But the Professor shook his head. He clapped Mr. Tertius on the shoulder.

“Excellent!” he exclaimed. “Good! Pooh!—no need for care there. The thing’s as plain as—as I am. Good, Tertius, good!”

“You see it?” said Mr. Tertius, delightedly.

“See it! Good Lord, why, who could help see it?” answered the Professor. “Needs no great amount of care or perception to see that, as I said. Of course, I see it. Glad you did, too!”

“But we must take the greatest care of it,” urged Mr. Tertius. “The most particular care. That’s why I came to you. Now, what can we do? How preserve this sandwich—just as it is?”

“Nothing easier,” replied the Professor. “We’ll soon fix that. We’ll put it in such safety that it will still be a fresh thing if it remains untouched until London Bridge falls down from sheer decay.”

He moved off to another part of the laboratory, and presently returned with two objects, one oblong and shallow, the other deep and square, which on being set down before Mr. Tertius proved to be glass boxes, wonderfully and delicately made, with removable lids that fitted into perfectly adjusted grooves.

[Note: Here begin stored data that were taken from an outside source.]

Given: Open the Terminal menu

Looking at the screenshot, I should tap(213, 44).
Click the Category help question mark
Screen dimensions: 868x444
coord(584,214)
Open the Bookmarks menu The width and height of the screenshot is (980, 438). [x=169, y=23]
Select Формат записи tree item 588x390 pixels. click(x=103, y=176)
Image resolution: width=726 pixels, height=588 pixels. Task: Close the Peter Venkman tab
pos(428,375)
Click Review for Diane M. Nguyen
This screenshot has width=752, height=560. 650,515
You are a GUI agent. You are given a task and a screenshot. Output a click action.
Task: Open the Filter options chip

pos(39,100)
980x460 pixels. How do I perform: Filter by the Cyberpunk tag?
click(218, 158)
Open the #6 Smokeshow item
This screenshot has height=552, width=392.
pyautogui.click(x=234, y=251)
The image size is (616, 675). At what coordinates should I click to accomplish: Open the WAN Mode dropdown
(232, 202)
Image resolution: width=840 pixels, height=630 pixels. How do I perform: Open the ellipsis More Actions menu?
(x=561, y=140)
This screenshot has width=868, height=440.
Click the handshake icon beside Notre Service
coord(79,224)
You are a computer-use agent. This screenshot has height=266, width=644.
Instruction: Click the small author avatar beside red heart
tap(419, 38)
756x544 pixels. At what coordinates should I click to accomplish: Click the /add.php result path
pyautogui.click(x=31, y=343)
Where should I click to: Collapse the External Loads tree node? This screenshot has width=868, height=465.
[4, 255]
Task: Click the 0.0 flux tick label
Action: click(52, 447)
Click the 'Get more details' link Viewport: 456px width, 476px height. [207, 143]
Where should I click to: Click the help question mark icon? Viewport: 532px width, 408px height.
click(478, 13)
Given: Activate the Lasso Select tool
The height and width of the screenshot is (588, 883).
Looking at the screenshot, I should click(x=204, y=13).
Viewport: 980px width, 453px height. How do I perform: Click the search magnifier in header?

“There, my dear fellow,” he said. “Presently I will deposit the glass in that, and the sandwich in this. Then I shall adjust and seal the lids in such a fashion that no air can enter these little chambers. Then through those tiny orifices I shall extract whatever air is in them—to the most infinitesimal remnant of it. Then I shall seal those orifices—and there you are. Whoever wants to see that sandwich or that glass will find both a year hence—ten years hence—a century hence!—in precisely the same condition in which we now see them. And that reminds me,” he continued, as he turned away to his desk and picked up his pipe, “that reminds me, Tertius—what are you going to do about these things being seen? They’ll have to be seen, you know. Have you thought of the police—the detectives?”

“I have certainly thought of both,” replied Mr. Tertius. “But—I think not yet, in either case. I think one had better await the result of the inquest. Something may come out, you know.”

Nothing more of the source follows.